TÜİK’in son açıklanan adrese dayalı nüfus kayıt sistemi verilerine göre, 2024 yılı itibarıyla Şanlıurfa’nın toplam nüfusu 2 milyon 170 bin 110 olarak kaydedildi. Bu nüfusun 1 milyon 101 bin 546’sı erkeklerden, 1 milyon 68 bin 564’ü ise kadınlardan oluşuyor. Rakamlar incelendiğinde, şehirde erkek nüfusunun kadınlara göre belirgin şekilde fazla olduğu görülüyor. Aradaki fark 30 binin üzerinde ve bu durum Urfa’nın nüfus yapısında erkeklerin hâkim olduğunu net biçimde ortaya koyuyor. Özellikle kırsal bölgelerde erkek nüfusunun yoğunluğu daha da belirgin hale geliyor.
Bu tablo, hem geleneksel aile yapısının etkilerini hem de göç hareketlerinin Şanlıurfa’daki toplumsal cinsiyet dengesine etkilerini gözler önüne seriyor. Kadın nüfusunun daha az olmasının nedenleri arasında evlilik sonrası başka illere yapılan göçler, doğum sonrası kadınların kırsalda yaşamasının daha yaygın olması ve kent merkezine erkek ağırlıklı göçler sayılabiliyor.
Cinsiyet Farkı Toplumsal Dinamikleri Nasıl Etkiliyor?
Erkek nüfusunun kadınlara göre fazla olması sadece istatistiksel bir veri olmanın ötesinde, birçok toplumsal dengeyi de etkileyebiliyor. Örneğin, iş gücüne katılım oranlarında erkeklerin baskın olması, ekonomik alandaki cinsiyet eşitsizliğini derinleştirebiliyor. Ayrıca eğitim, sağlık ve sosyal haklar gibi temel alanlarda kadınların erişim konusunda erkeklere göre daha geri planda kalması da bu dengesizlikle paralellik gösteriyor.
Kadınların sayıca daha az olması, yerel yönetimlerin kadınlara yönelik hizmet politikalarını belirlerken de etkili olabilir. Kadın sığınma evlerinden sosyal destek projelerine kadar birçok alanda, veriler politika üretiminde temel dayanaklardan biri haline geliyor. Toplumun genel yapısında erkek merkezli bir bakış açısının hâkim olması da bu durumu destekleyici bir etken olarak öne çıkıyor.
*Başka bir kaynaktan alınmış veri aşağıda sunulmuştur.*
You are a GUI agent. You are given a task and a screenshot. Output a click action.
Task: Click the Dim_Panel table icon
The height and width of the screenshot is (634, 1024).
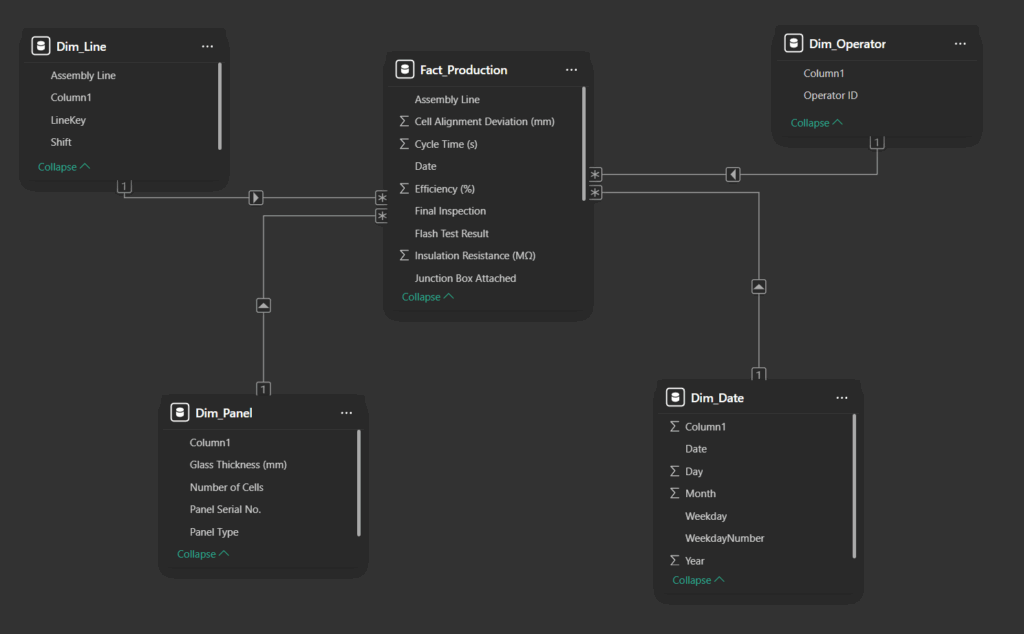pyautogui.click(x=180, y=413)
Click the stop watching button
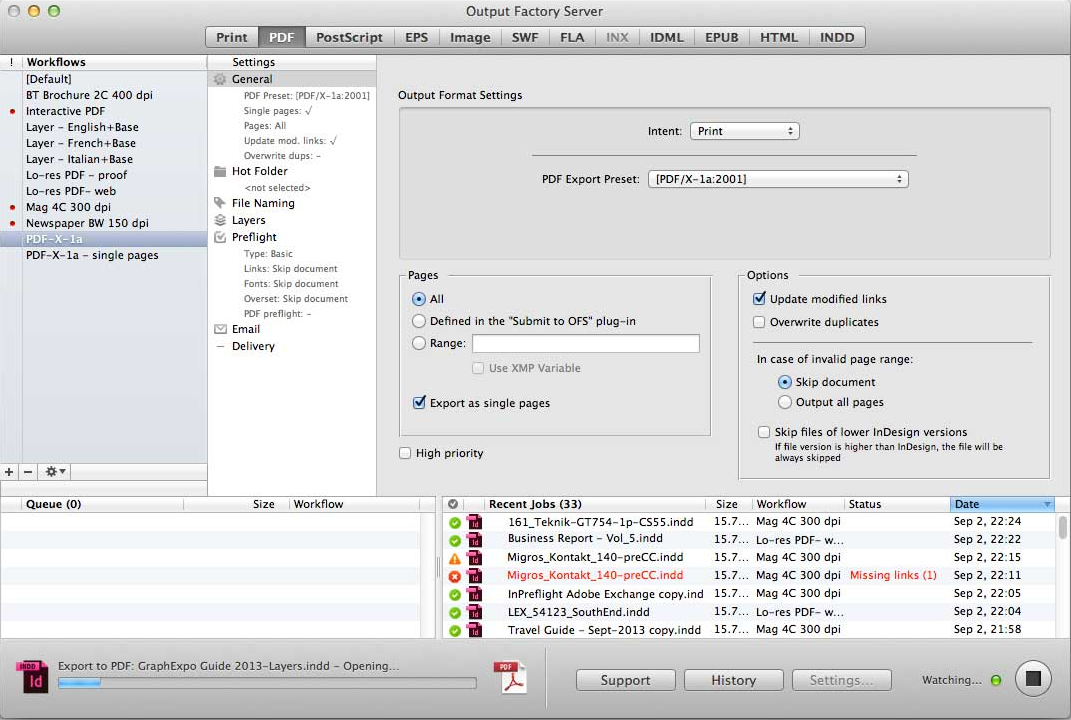The width and height of the screenshot is (1071, 720). tap(1033, 679)
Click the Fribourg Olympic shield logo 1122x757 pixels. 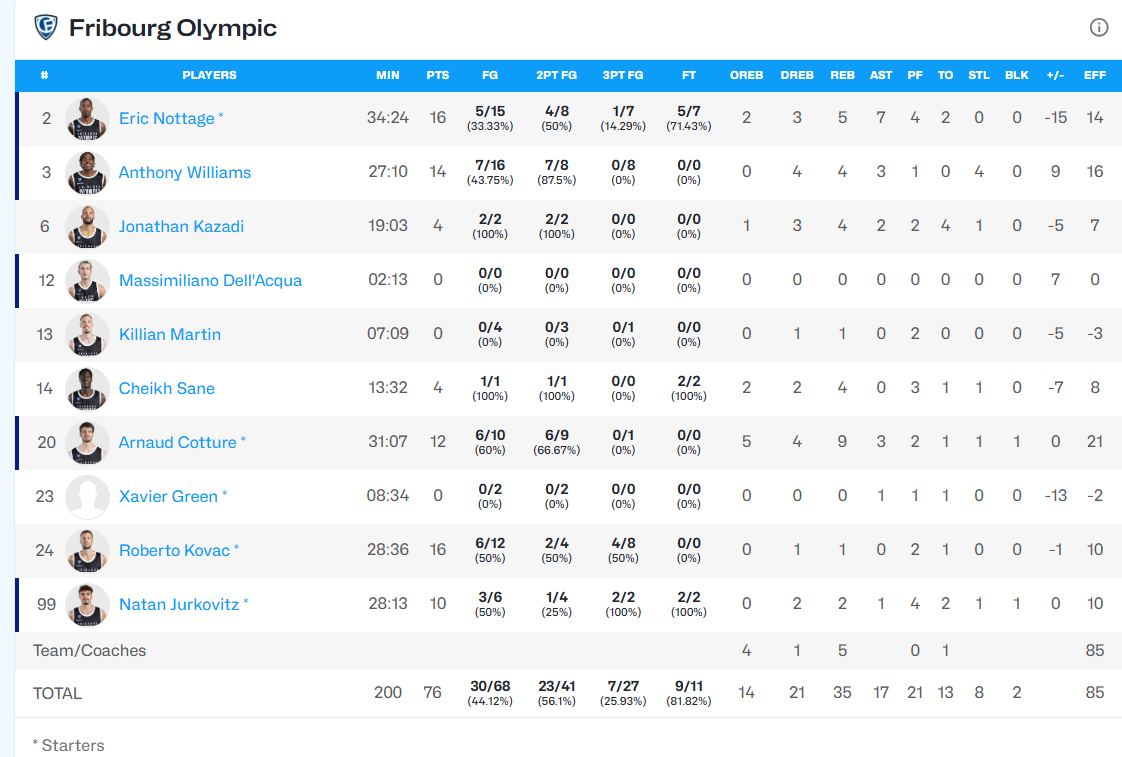coord(46,27)
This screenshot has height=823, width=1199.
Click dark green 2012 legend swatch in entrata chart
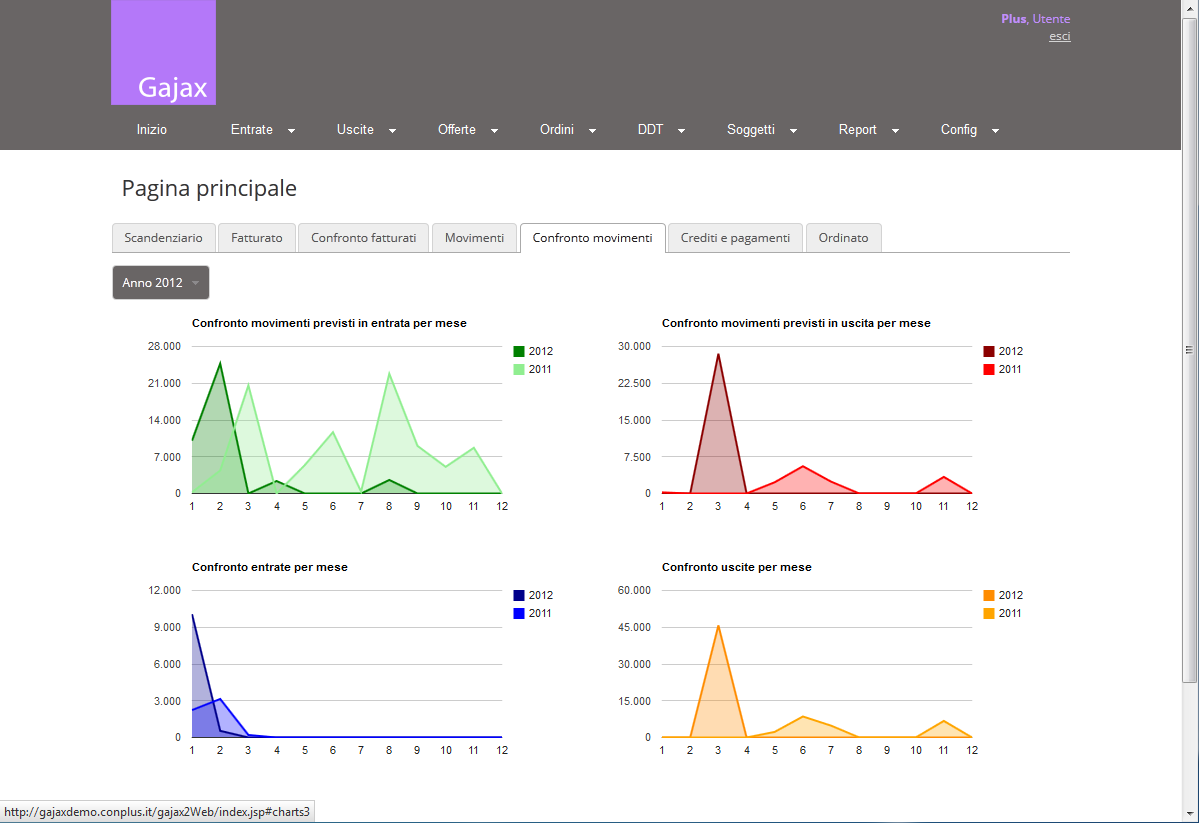point(519,352)
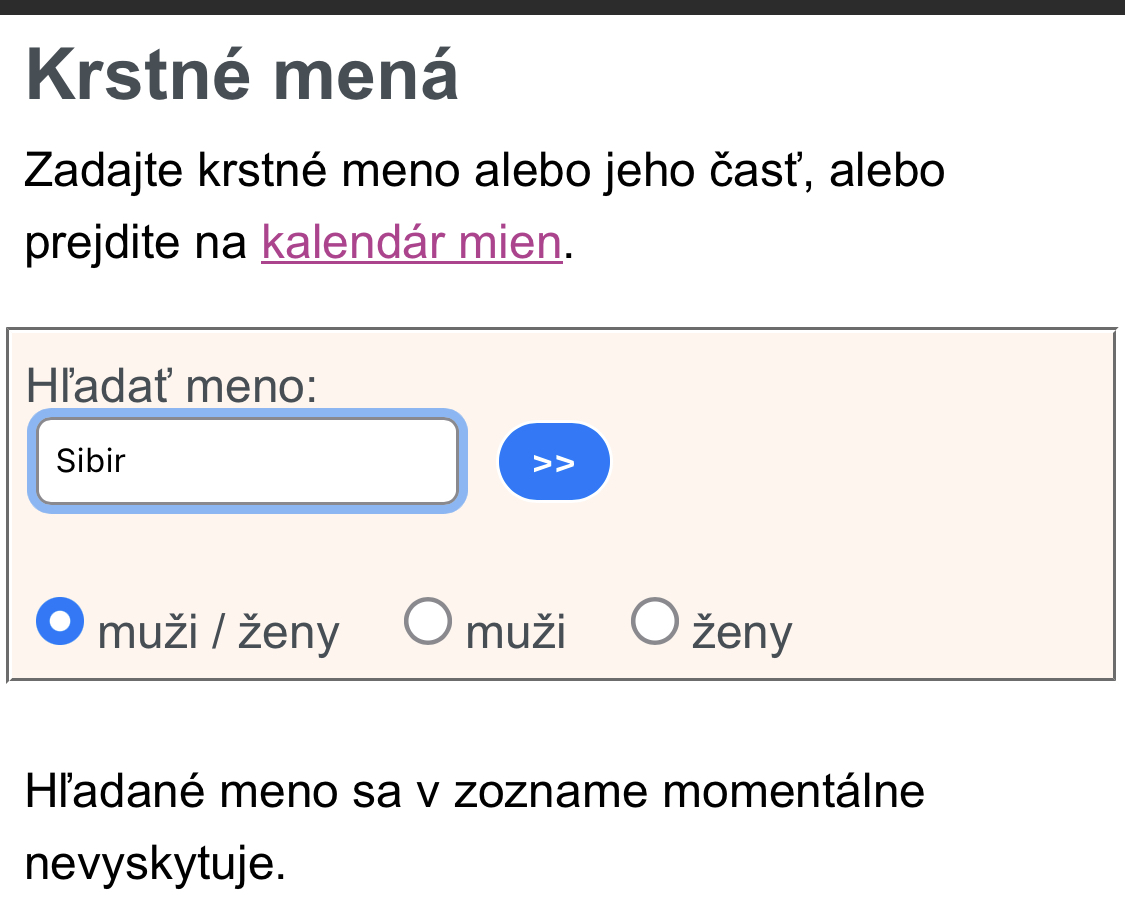Viewport: 1125px width, 911px height.
Task: Click the 'Hľadať meno:' field label
Action: point(171,386)
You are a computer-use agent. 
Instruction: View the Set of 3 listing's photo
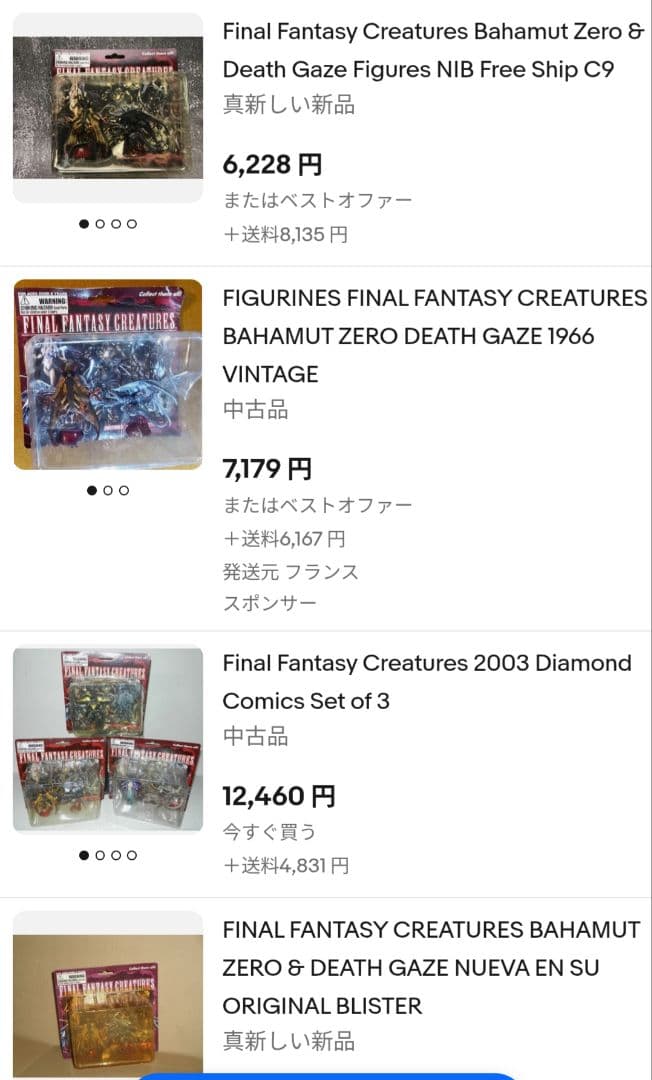(x=107, y=740)
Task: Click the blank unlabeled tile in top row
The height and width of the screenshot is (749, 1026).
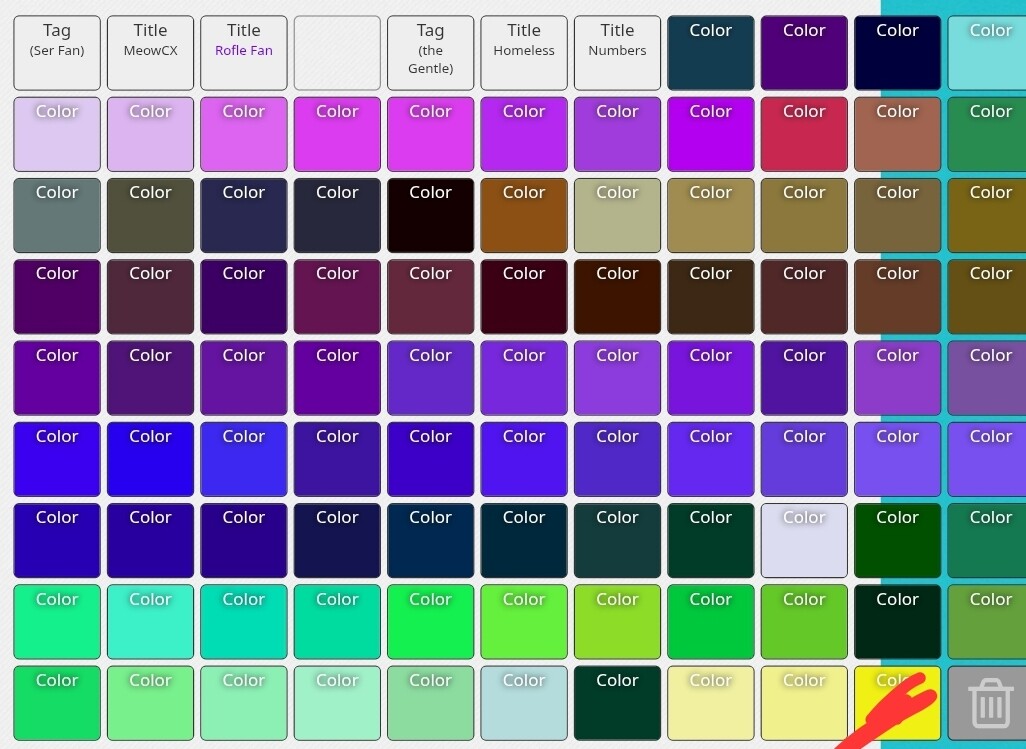Action: [337, 53]

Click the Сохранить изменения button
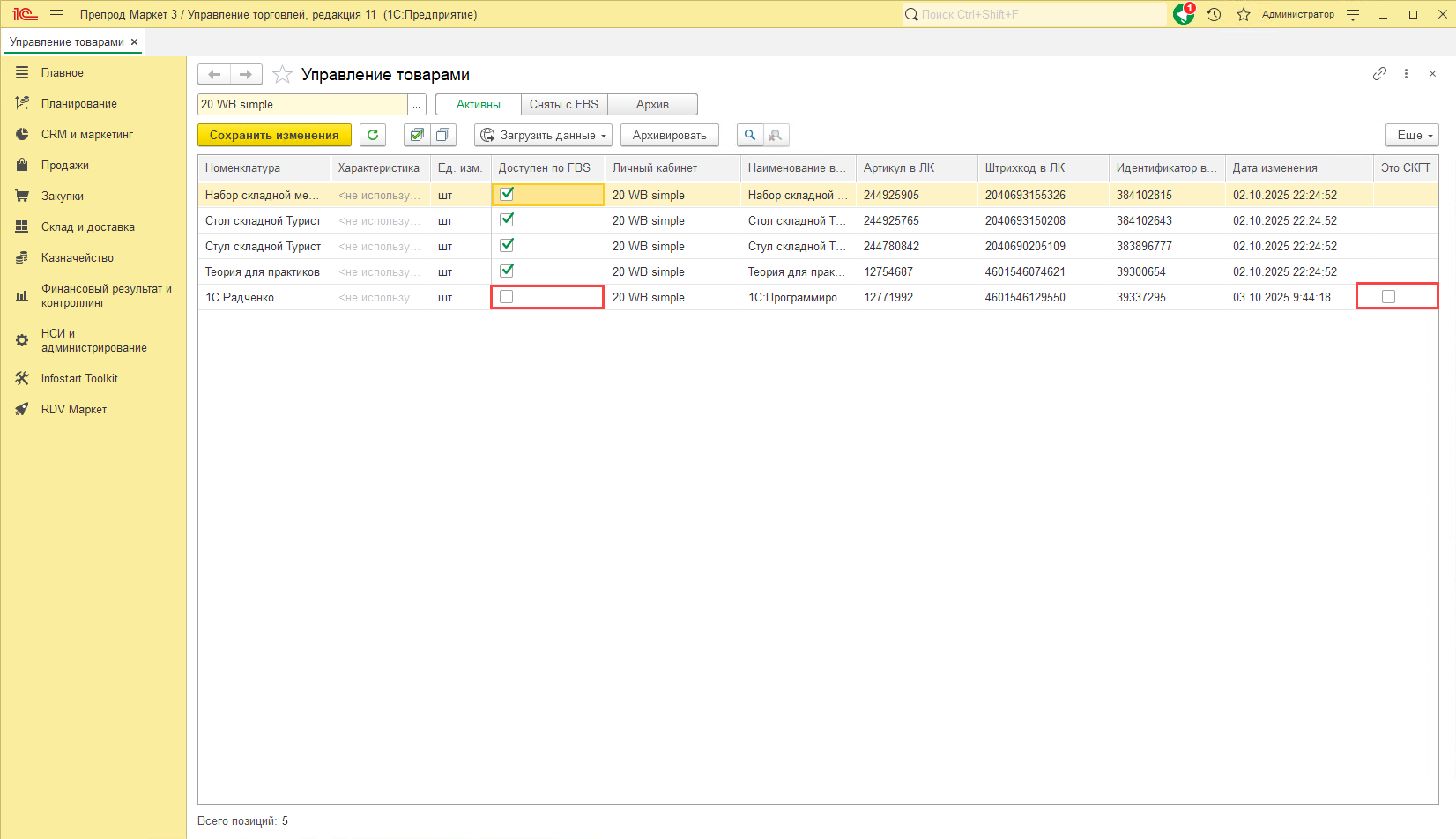pos(274,135)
Nüfus Artış Trendleri Cinsiyet Dengesini Nasıl Etkiliyor?
Şanlıurfa gibi yüksek doğurganlık oranına sahip illerde nüfus artış hızının yüksek olması, cinsiyet dengesini de doğrudan etkileyebiliyor. Her ne kadar doğumlarda cinsiyet oranı doğaya bağlı olarak eşit dağılmaya eğilimli olsa da, kültürel veya sosyal tercihler zaman zaman bu dengeyi bozabiliyor. Kimi bölgelerde erkek çocuk beklentisi, cinsiyet seçimi gibi tartışmalı uygulamaların toplum üzerindeki etkisi de yadsınamaz düzeyde.
Ayrıca kırsaldan kente göç eden erkek sayısının fazla olması da şehir merkezlerindeki erkek nüfusunu şişiriyor. Tarımda çalışan erkeklerin kent merkezlerinde geçici olarak bulunması, özellikle yaz aylarında erkek oranını daha da artırıyor. Uzun vadede bu göç hareketlerinin kadın ve erkek nüfusu arasındaki dengeyi daha da bozması beklenebilir.